1.1 General System Architecture
We assume that the reader has a general working knowledge of IP, rsvp
and ATM protocols. The network architecture we consider is
illustrated in Figure 1. An IP-attached host may send unicast
datagrams to another host, or may use an IP multicast address to send
packets to all of the hosts which have "joined" the multicast "tree".

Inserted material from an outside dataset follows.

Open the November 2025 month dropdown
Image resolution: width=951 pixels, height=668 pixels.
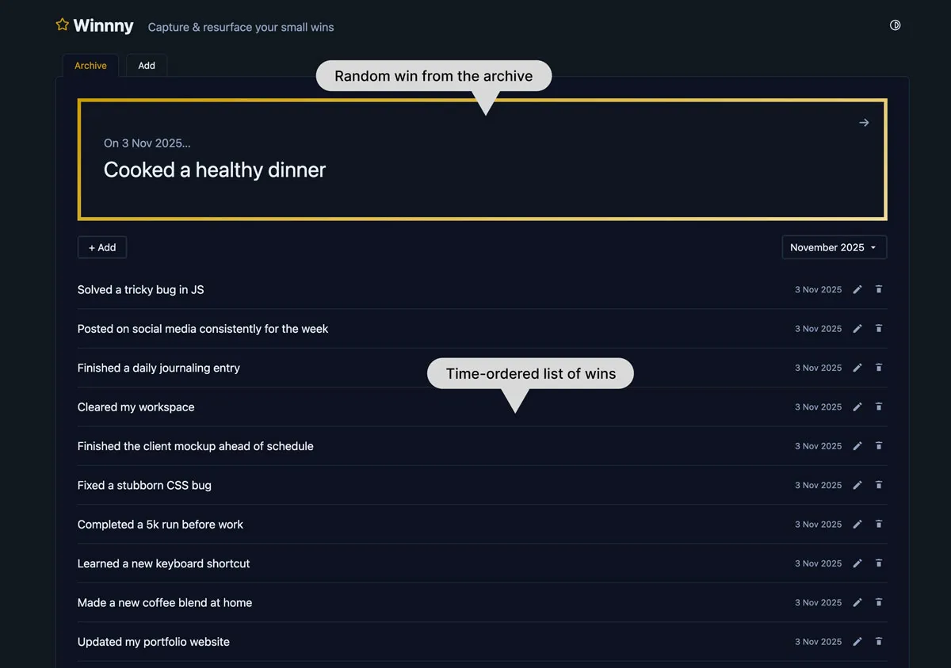(834, 247)
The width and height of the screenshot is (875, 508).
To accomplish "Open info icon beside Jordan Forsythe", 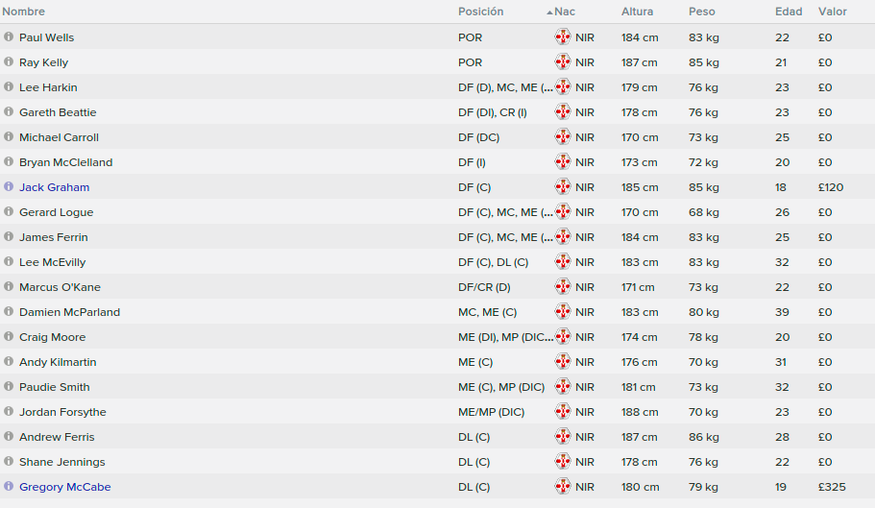I will click(x=9, y=412).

In either case, a destination host may then use RSVP to establish
resource reservation in routers along the internet path for the data
flow.
An ATM network lies in the path (chosen by the IP routing), and
consists of one or more ATM switches. It uses SVCs to provide both
resources and QoS within the ATM cloud. These connections are set
up, added to (in the case of multipoint trees), torn down, and
controlled by the edge devices, which act as both IP routers and ATM
interfaces, capable of initiating and managing VCs across the ATM
user-to-network (UNI) interface. The edge devices are assumed to be
fully functional in both the IP int-serv/RSVP protocols and the ATM
UNI protocols, as well as translating between them.
Garrett & Borden Standards Track [Page 4]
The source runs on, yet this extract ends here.